3. Mortimer vs Goodman — the perspective gap is real.
Ruth Goodman has lived the Tudor life. She’s scrubbed the floors, worn the wool, cooked the meals, slept in the straw, and probably questioned her life choices while churning butter at 5 AM. So when she writes, she writes from inside the experience. Mortimer, meanwhile, has not:
not lived as a 14th-century traveller
not walked medieval roads on medieval horses
Hence, his writing combined evidence-backed statements with educated guesses. And he leaned into doom-and-gloom quite a fair bit — plagues, bad omens, discomfort, terrible food, worse hygiene. Overall, the vibe was: “Medieval England was amazing, if you ignore the part where you might die horribly.”

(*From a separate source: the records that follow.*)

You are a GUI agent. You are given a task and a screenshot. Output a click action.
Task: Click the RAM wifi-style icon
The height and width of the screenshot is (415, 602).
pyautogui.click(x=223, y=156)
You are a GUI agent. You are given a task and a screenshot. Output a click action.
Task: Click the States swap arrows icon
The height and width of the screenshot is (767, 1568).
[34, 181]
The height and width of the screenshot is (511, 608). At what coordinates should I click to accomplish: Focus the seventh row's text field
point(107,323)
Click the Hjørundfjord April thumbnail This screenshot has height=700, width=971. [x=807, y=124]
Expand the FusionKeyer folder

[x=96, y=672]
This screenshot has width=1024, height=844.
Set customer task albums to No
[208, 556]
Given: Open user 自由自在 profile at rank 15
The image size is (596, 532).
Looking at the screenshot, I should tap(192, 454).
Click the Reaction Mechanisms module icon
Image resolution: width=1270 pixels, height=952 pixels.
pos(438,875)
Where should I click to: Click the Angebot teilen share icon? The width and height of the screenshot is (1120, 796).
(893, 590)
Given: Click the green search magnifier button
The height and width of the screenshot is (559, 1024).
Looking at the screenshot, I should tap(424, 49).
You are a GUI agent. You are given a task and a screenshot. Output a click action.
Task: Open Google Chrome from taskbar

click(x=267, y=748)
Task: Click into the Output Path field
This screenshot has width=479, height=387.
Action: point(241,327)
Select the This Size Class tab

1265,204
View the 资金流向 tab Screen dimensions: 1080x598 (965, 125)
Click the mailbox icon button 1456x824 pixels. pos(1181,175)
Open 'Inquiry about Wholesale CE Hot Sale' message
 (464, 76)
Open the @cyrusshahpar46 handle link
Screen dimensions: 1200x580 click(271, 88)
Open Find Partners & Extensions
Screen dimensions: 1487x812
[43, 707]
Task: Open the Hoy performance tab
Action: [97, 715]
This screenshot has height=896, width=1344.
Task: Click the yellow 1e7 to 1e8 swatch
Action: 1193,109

4. The last two chapters were a bit of a drag.
His wit becomes very dry, very sarcastic, and very “professor who’s been lecturing for two hours without water.” It's neither academic nor groundbreaking. But surprisingly enjoyable once you tune into Mortimer’s wavelength. I’m still glad I read it. It was fun if you treated it exactly as what it was meant to be — a detailed, slightly overexcited guidebook to a world none of us can visit. It was exciting while it lasted.
And now, I shall jump into Scotland's Merlin: A Medieval Legend and its Dark Age Origins by T. J. Clarkson.